Depois da queda, coice!

Mais uma vez, não pude ir ao Arruda. Casado há 14 anos, o Dia dos Namorados passa a ter significados que vão além de estratégias comerciais e merece mesmo ser celebrado. Sou um escravo do amor, o que posso dizer. Mesmo assim, acompanhei de longe, do jeito que pude, o jogo do Santinha. Vez em quando, a contragosto, simulava uma incontinência urinária, para justificar minhas idas ao banheiro para olhar no celular, a cada 30 minutos, o que se passava em outra parte da cidade. O contragosto, explico bem, unificava o futebol mixuruca apresentado pelo Santa Cruz nesta temporada ao fato de deixar esposa e um casal de amigos sem o prazer — suponho — da minha companhia, já que sou daqueles que acham de grande inconveniência abdicar intencionalmente da atenção dos que me rodeiam para me pendurar nos aplicativos de um telefone móvel. Depois do jogo, entre um e outro gole de vinho, já tinha me decidido a pedir, neste canto insignificante da internet, a cabeça de Ricardinho, coisa que não fazia desde os tempos de Zé Teodoro, mesmo sabendo que no Santa Cruz, não há, tradicionalmente, campanha ruim que derrube um treinador, pois apenas casos fortuitos são capazes de fazê-lo, como o fim do mundo. Sendo assim, descrevia, em minha imaginação, cenas para explicar sua demissão, como um radialista que anunciaria a queda de Ricardinho ainda nos vestiários, para depois corrigir que se referia a uma topada do treinador em Bileu que o tinha levado ao chão, mas, recomposto, já estava de pé. Virei uma manteiga derretida, pois em tempos de crise econômica me sinto pouco à vontade para pedir o emprego de alguém.

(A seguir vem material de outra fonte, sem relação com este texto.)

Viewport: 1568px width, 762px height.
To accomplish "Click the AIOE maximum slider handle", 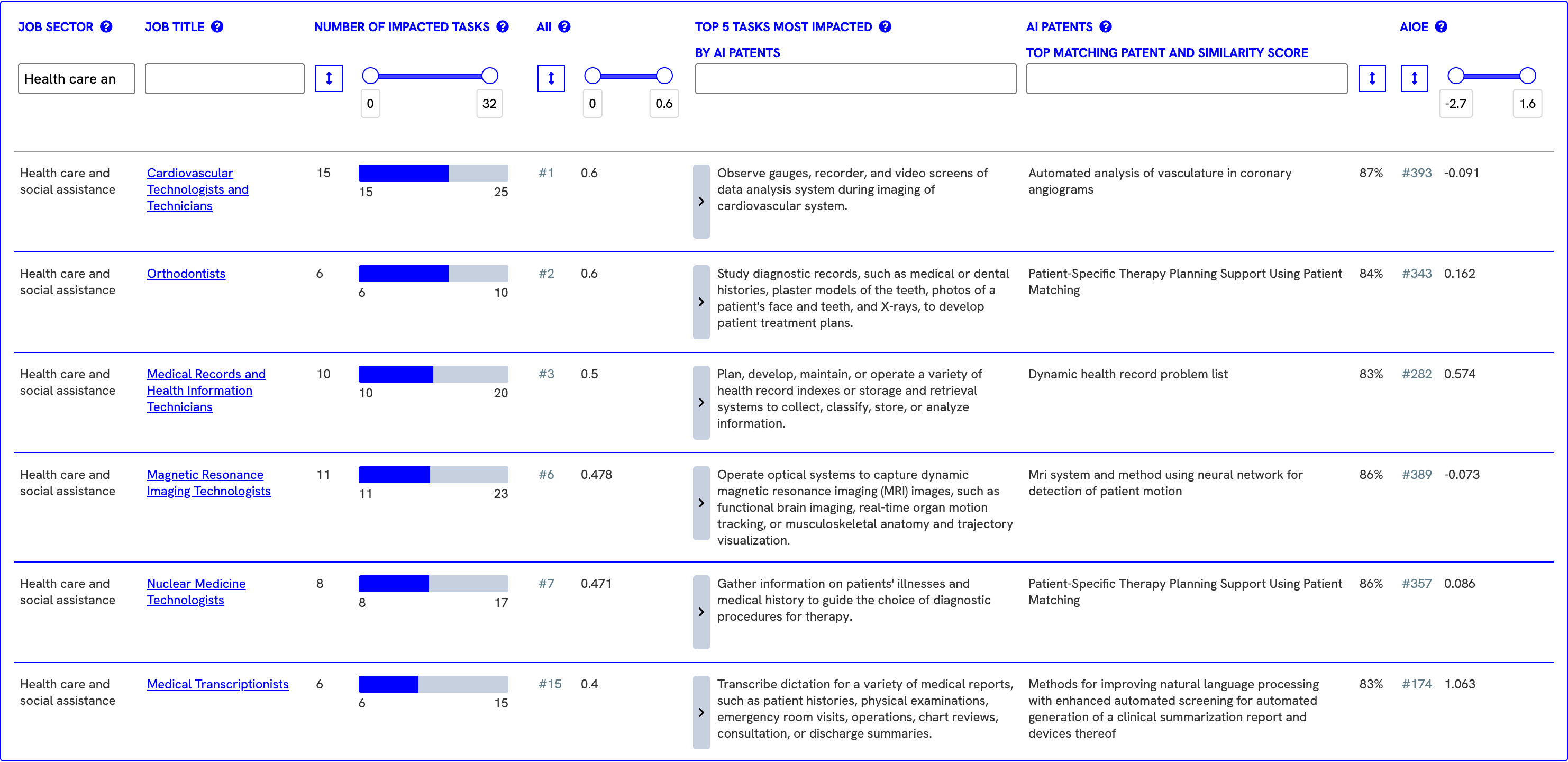I will (1527, 76).
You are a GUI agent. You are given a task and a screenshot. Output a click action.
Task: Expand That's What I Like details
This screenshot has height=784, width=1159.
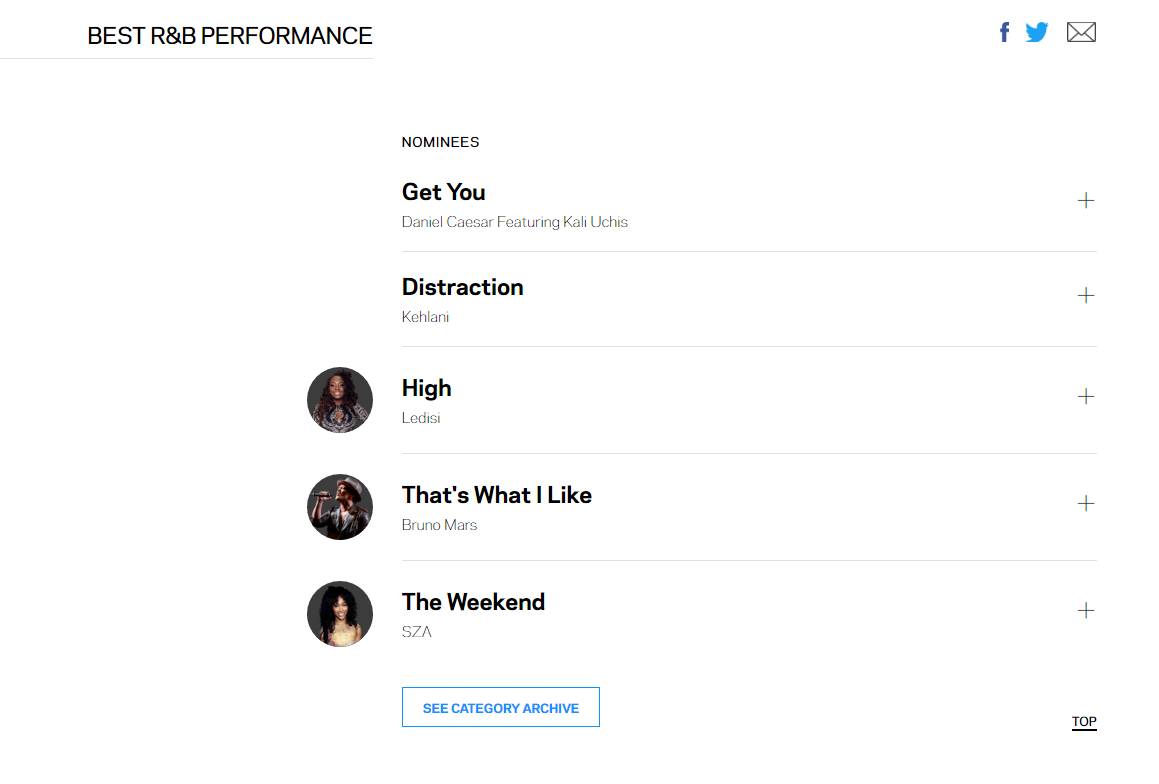click(1085, 504)
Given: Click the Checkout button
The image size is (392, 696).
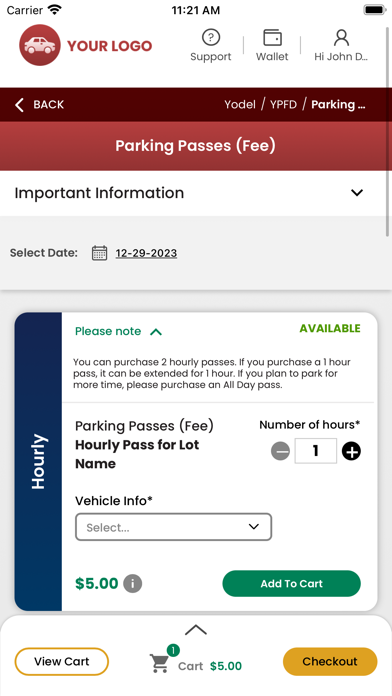Looking at the screenshot, I should pos(330,661).
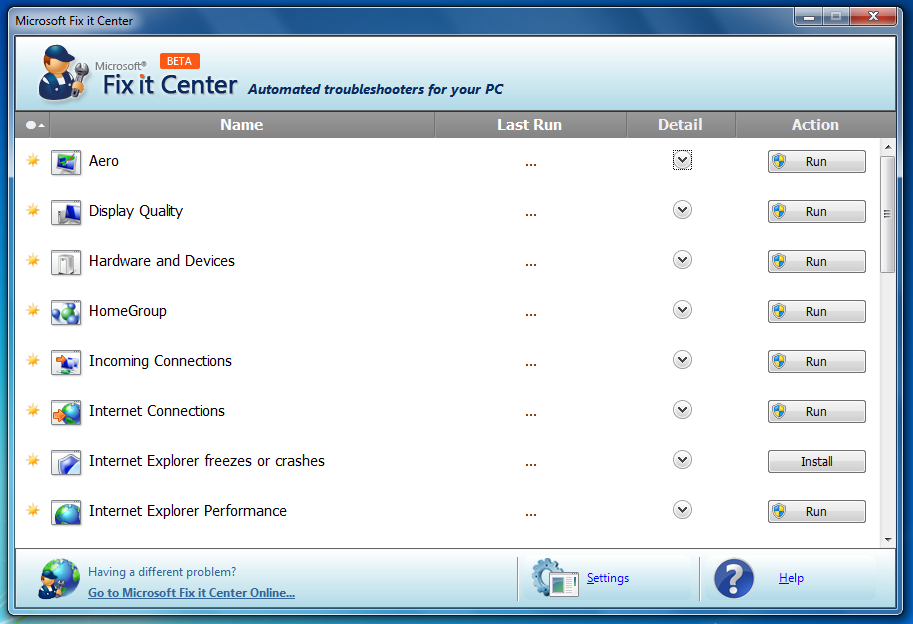This screenshot has width=913, height=624.
Task: Click the blue Help question mark icon
Action: 734,578
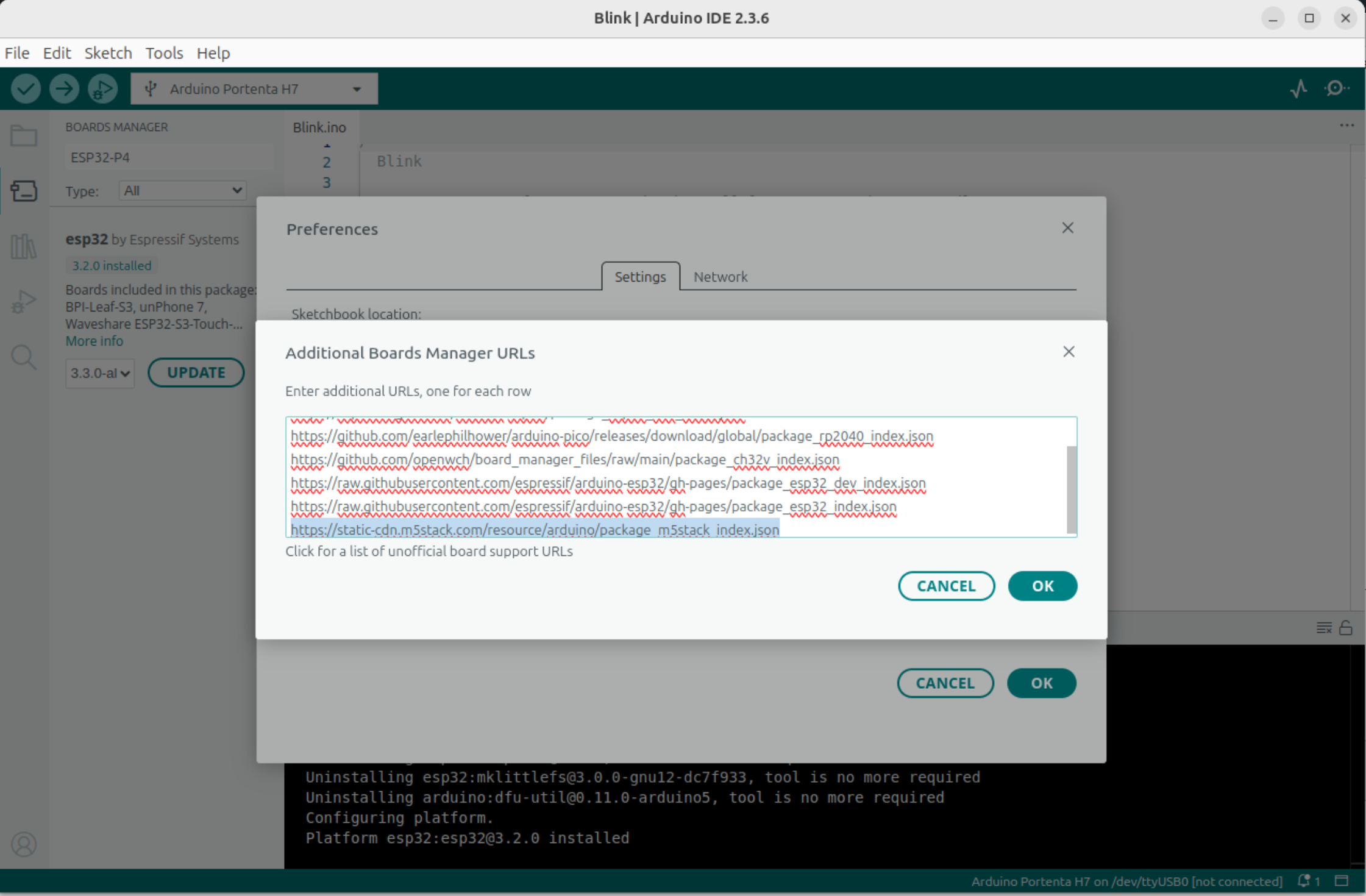This screenshot has height=896, width=1366.
Task: Start the Debug toolbar icon
Action: (102, 89)
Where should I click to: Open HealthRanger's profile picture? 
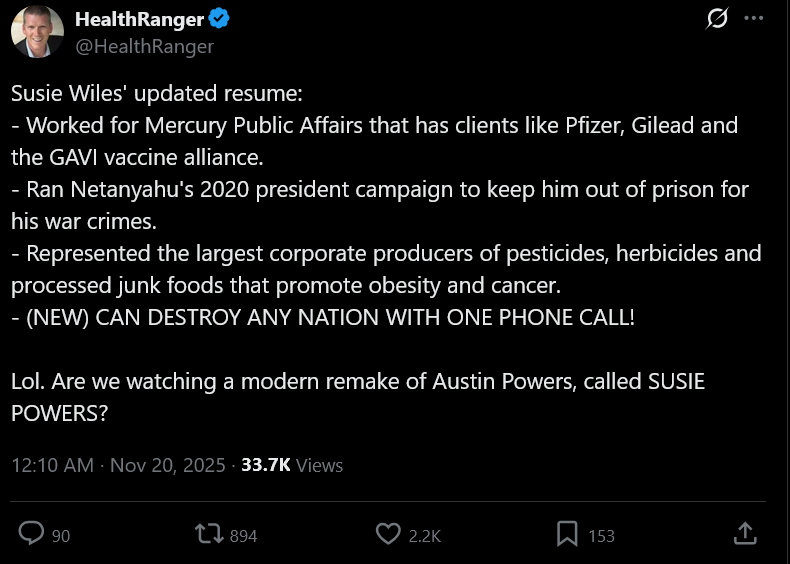tap(38, 32)
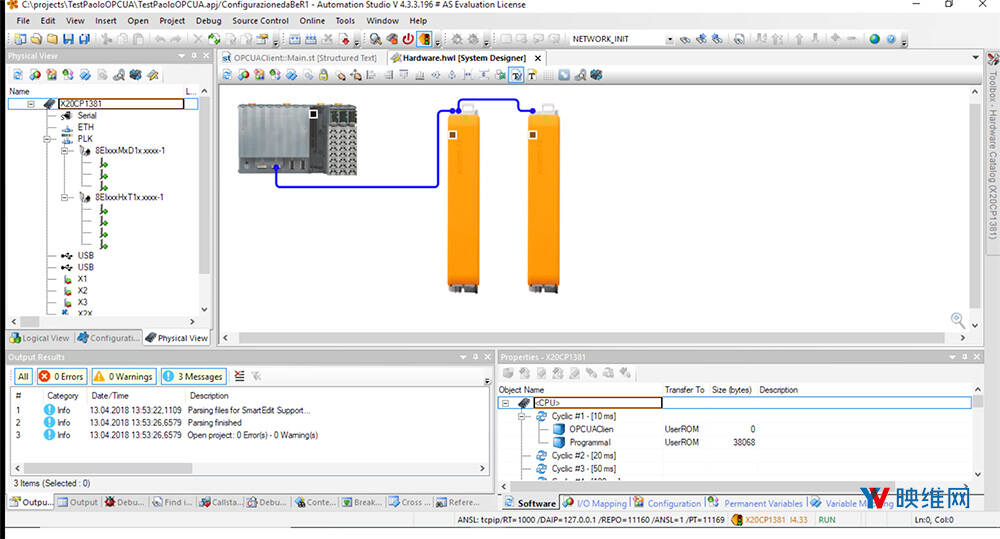Collapse the X20CP1381 tree node
The height and width of the screenshot is (539, 1000).
point(31,103)
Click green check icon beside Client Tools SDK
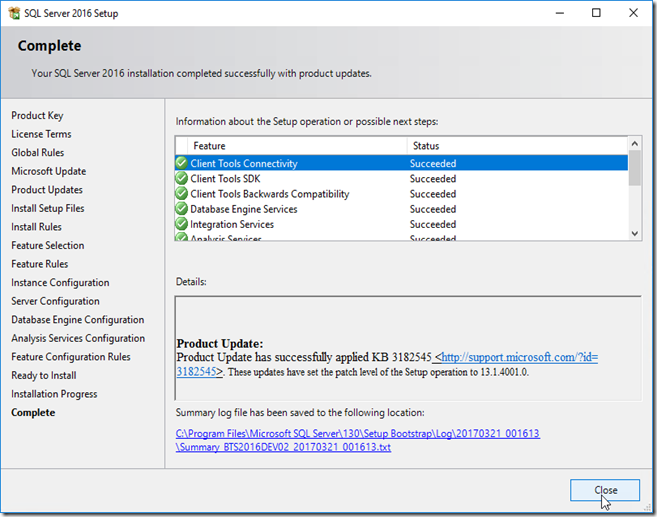 click(x=181, y=178)
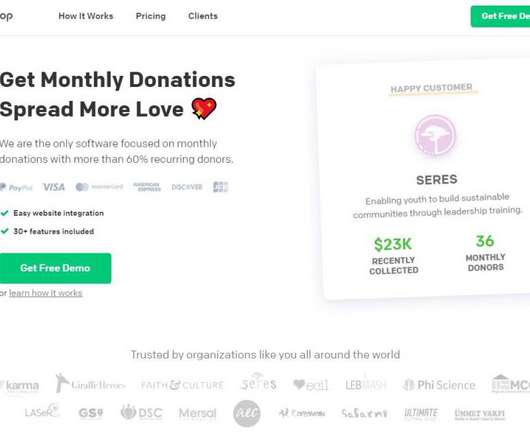530x442 pixels.
Task: Open the Pricing page from navigation
Action: pyautogui.click(x=151, y=16)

Contudo, era o Santa Cruz, afinal. Assim, recordava a trajetória de Ricardinho no Arruda, iniciada com dois três a zero seguidos, o risco de não avançar para as semifinais do campeonato pernambucano, passando pelo surpreendente título estadual, até o monumental fracasso na Série B. Apesar de campeão, argumentaria que, com Ricardinho, o Santa nunca jogou redondo, que suas substituições, por muitas vezes, desmantelaram ainda mais o time na tentativa de correr atrás de um prejuízo que só aumentava durante a partida. Admitiria, certamente, que Ricardinho não era o único culpado, pois tinha, na equipe, jogador ruim de doer e que milagres, mesmo em um clube com um nome cristão, não caem do céu. Ponderaria, por fim, que Ricardinho indicou ou aprovou parte ou...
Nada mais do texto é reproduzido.